Screenshot grounding data
== Segment start ==

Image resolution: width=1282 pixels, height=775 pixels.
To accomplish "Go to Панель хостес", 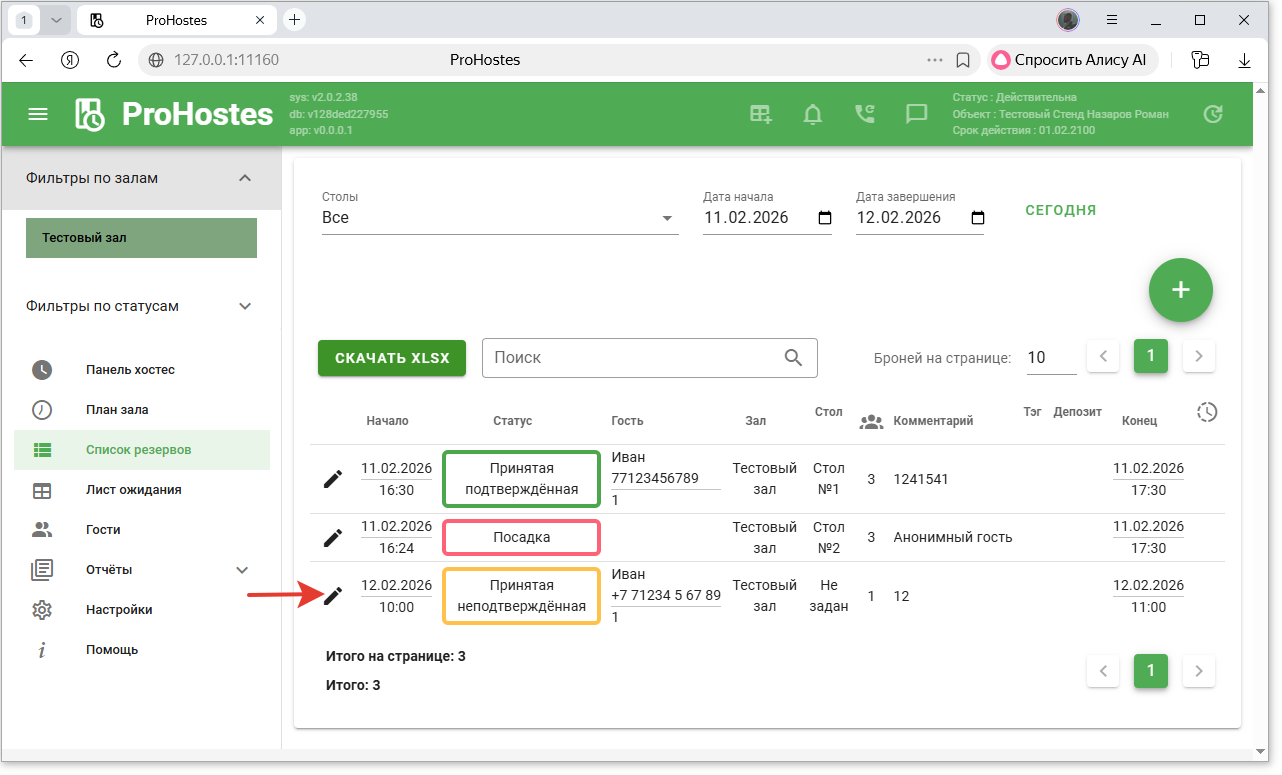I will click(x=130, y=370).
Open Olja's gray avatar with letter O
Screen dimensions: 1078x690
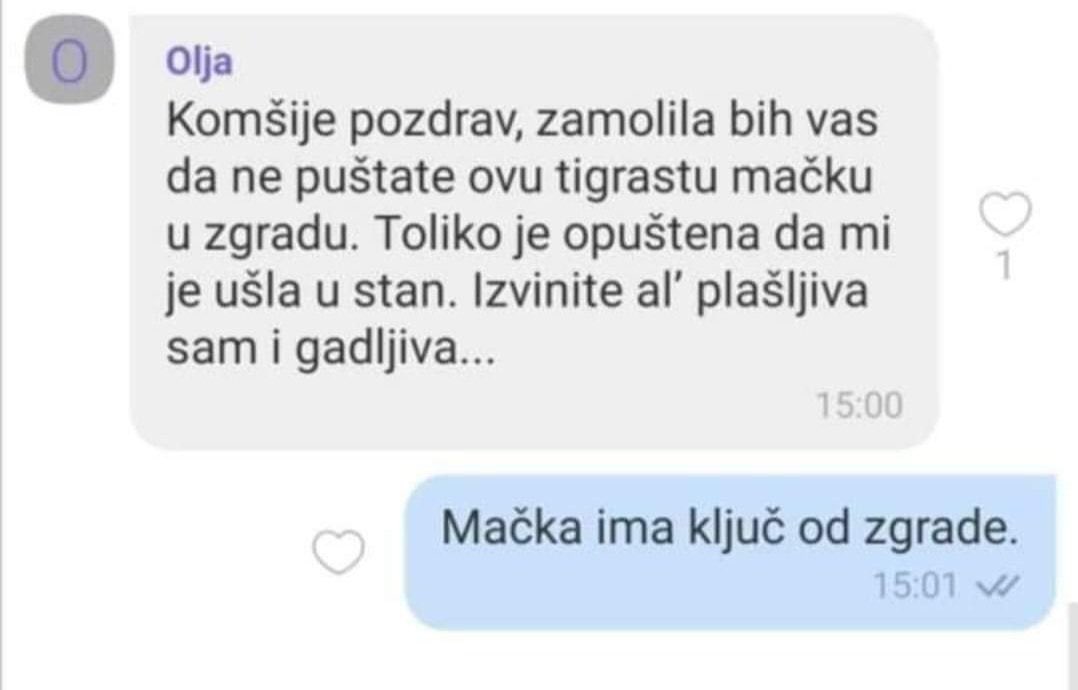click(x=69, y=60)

== Segment end ==

- **EXERCISE DESCRIPTION**
What is needed is an exact restatement of the lines from the line with "Open Olja's gray avatar with letter O" through the final line of the data, pictures excluded.

- **RESULT**
Open Olja's gray avatar with letter O
Screen dimensions: 1078x690
click(x=69, y=60)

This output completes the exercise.